_Problem to work on_. Reproduce the entries below, please. Keep every character the same.

Saved data entries
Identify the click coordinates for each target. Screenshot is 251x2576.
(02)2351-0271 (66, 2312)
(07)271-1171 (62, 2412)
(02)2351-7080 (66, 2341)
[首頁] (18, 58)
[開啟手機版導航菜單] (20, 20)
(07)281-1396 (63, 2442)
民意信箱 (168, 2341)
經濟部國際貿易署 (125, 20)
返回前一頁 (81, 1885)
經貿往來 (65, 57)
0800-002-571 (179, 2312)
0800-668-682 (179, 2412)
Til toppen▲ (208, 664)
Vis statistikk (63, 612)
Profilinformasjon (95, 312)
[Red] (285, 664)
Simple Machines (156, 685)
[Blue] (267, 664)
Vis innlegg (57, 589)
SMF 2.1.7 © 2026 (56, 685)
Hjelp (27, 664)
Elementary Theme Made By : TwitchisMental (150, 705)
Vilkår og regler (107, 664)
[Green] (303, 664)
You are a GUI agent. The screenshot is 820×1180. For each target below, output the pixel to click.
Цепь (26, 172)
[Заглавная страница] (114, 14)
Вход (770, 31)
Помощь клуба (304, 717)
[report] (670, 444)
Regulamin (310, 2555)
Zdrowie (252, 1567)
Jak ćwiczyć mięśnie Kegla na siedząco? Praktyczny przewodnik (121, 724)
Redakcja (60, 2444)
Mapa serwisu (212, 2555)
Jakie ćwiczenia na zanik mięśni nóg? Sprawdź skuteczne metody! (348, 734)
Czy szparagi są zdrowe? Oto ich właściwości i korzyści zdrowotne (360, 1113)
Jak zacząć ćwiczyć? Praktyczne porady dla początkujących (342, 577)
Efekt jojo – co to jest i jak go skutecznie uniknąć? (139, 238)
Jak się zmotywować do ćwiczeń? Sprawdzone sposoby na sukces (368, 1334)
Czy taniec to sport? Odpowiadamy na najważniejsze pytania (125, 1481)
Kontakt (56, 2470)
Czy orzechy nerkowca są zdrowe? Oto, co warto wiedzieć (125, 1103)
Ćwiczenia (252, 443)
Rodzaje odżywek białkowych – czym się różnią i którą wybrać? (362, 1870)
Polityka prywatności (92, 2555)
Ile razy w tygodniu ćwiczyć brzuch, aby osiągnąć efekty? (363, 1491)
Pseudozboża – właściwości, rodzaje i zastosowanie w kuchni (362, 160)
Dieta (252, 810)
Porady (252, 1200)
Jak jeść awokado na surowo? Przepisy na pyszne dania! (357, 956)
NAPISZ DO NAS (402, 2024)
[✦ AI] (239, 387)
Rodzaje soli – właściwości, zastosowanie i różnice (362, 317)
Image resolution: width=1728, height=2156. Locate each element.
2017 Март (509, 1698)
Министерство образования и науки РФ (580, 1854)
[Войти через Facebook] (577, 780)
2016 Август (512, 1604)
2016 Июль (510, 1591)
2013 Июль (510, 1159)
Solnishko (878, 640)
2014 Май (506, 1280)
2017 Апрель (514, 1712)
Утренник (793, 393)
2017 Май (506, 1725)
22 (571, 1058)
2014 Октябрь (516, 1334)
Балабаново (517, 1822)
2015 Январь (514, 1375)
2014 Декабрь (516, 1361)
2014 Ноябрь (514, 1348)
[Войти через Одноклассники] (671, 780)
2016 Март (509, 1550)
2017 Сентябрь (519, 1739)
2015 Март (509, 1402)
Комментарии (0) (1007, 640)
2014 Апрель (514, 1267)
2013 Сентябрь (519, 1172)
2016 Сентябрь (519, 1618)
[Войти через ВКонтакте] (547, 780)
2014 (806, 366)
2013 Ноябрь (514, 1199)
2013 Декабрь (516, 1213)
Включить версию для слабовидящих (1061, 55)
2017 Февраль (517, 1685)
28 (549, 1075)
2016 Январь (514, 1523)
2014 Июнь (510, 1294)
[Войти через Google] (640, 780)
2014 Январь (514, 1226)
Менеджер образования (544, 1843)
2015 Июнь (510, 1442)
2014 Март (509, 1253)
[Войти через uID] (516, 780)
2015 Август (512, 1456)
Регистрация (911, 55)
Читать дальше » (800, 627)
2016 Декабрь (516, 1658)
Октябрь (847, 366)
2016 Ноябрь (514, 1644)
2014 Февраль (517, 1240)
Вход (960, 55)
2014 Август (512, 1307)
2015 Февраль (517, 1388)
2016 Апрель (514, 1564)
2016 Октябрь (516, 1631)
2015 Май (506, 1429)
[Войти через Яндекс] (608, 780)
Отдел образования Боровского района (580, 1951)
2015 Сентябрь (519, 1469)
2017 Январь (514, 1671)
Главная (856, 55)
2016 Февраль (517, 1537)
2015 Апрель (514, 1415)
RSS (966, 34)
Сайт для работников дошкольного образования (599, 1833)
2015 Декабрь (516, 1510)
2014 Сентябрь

_Response_.
Identify the click coordinates for each target. Screenshot is 251x2576.
(02)2351-0271 (66, 2312)
(07)271-1171 (62, 2412)
(02)2351-7080 (66, 2341)
[首頁] (18, 58)
[開啟手機版導航菜單] (20, 20)
(07)281-1396 (63, 2442)
民意信箱 (168, 2341)
經濟部國際貿易署 (125, 20)
返回前一頁 (81, 1885)
經貿往來 (65, 57)
0800-002-571 (179, 2312)
0800-668-682 (179, 2412)
Til toppen▲ (208, 664)
Vis statistikk (63, 612)
Profilinformasjon (95, 312)
[Red] (285, 664)
Simple Machines (156, 685)
[Blue] (267, 664)
Vis innlegg (57, 589)
SMF 2.1.7 © 2026 (56, 685)
Hjelp (27, 664)
Elementary Theme Made By : TwitchisMental (150, 705)
Vilkår og regler (107, 664)
[Green] (303, 664)
You are a GUI agent. The screenshot is 820×1180. For each target below, output the pixel to click.
Цепь (26, 172)
[Заглавная страница] (114, 14)
Вход (770, 31)
Помощь клуба (304, 717)
[report] (670, 444)
Regulamin (310, 2555)
Zdrowie (252, 1567)
Jak ćwiczyć mięśnie Kegla na siedząco? Praktyczny przewodnik (121, 724)
Redakcja (60, 2444)
Mapa serwisu (212, 2555)
Jakie ćwiczenia na zanik mięśni nóg? Sprawdź skuteczne metody! (348, 734)
Czy szparagi są zdrowe? Oto ich właściwości i korzyści zdrowotne (360, 1113)
Jak zacząć ćwiczyć? Praktyczne porady dla początkujących (342, 577)
Efekt jojo – co to jest i jak go skutecznie uniknąć? (139, 238)
Jak się zmotywować do ćwiczeń? Sprawdzone sposoby na sukces (368, 1334)
Czy taniec to sport? Odpowiadamy na najważniejsze pytania (125, 1481)
Kontakt (56, 2470)
Czy orzechy nerkowca są zdrowe? Oto, co warto wiedzieć (125, 1103)
Ćwiczenia (252, 443)
Rodzaje odżywek białkowych – czym się różnią i którą wybrać? (362, 1870)
Polityka prywatności (92, 2555)
Ile razy w tygodniu ćwiczyć brzuch, aby osiągnąć efekty? (363, 1491)
Pseudozboża – właściwości, rodzaje i zastosowanie w kuchni (362, 160)
Dieta (252, 810)
Porady (252, 1200)
Jak jeść awokado na surowo? Przepisy na pyszne dania! (357, 956)
NAPISZ DO NAS (402, 2024)
[✦ AI] (239, 387)
Rodzaje soli – właściwości, zastosowanie i różnice (362, 317)
Image resolution: width=1728, height=2156. Locate each element.
2017 Март (509, 1698)
Министерство образования и науки РФ (580, 1854)
[Войти через Facebook] (577, 780)
2016 Август (512, 1604)
2016 Июль (510, 1591)
2013 Июль (510, 1159)
Solnishko (878, 640)
2014 Май (506, 1280)
2017 Апрель (514, 1712)
Утренник (793, 393)
2017 Май (506, 1725)
22 (571, 1058)
2014 Октябрь (516, 1334)
Балабаново (517, 1822)
2015 Январь (514, 1375)
2014 Декабрь (516, 1361)
2014 Ноябрь (514, 1348)
[Войти через Одноклассники] (671, 780)
2016 Март (509, 1550)
2017 Сентябрь (519, 1739)
2015 Март (509, 1402)
Комментарии (0) (1007, 640)
2014 Апрель (514, 1267)
2013 Сентябрь (519, 1172)
2016 Сентябрь (519, 1618)
[Войти через ВКонтакте] (547, 780)
2014 (806, 366)
2013 Ноябрь (514, 1199)
2013 Декабрь (516, 1213)
Включить версию для слабовидящих (1061, 55)
2017 Февраль (517, 1685)
28 (549, 1075)
2016 Январь (514, 1523)
2014 Июнь (510, 1294)
[Войти через Google] (640, 780)
2014 Январь (514, 1226)
Менеджер образования (544, 1843)
2015 Июнь (510, 1442)
2014 Март (509, 1253)
[Войти через uID] (516, 780)
2015 Август (512, 1456)
Регистрация (911, 55)
Читать дальше » (800, 627)
2016 Декабрь (516, 1658)
Октябрь (847, 366)
2016 Ноябрь (514, 1644)
2014 Февраль (517, 1240)
Вход (960, 55)
2014 Август (512, 1307)
2015 Февраль (517, 1388)
2016 Апрель (514, 1564)
2016 Октябрь (516, 1631)
2015 Май (506, 1429)
[Войти через Яндекс] (608, 780)
Отдел образования Боровского района (580, 1951)
2015 Сентябрь (519, 1469)
2017 Январь (514, 1671)
Главная (856, 55)
2016 Февраль (517, 1537)
2015 Апрель (514, 1415)
RSS (966, 34)
Сайт для работников дошкольного образования (599, 1833)
2015 Декабрь (516, 1510)
2014 Сентябрь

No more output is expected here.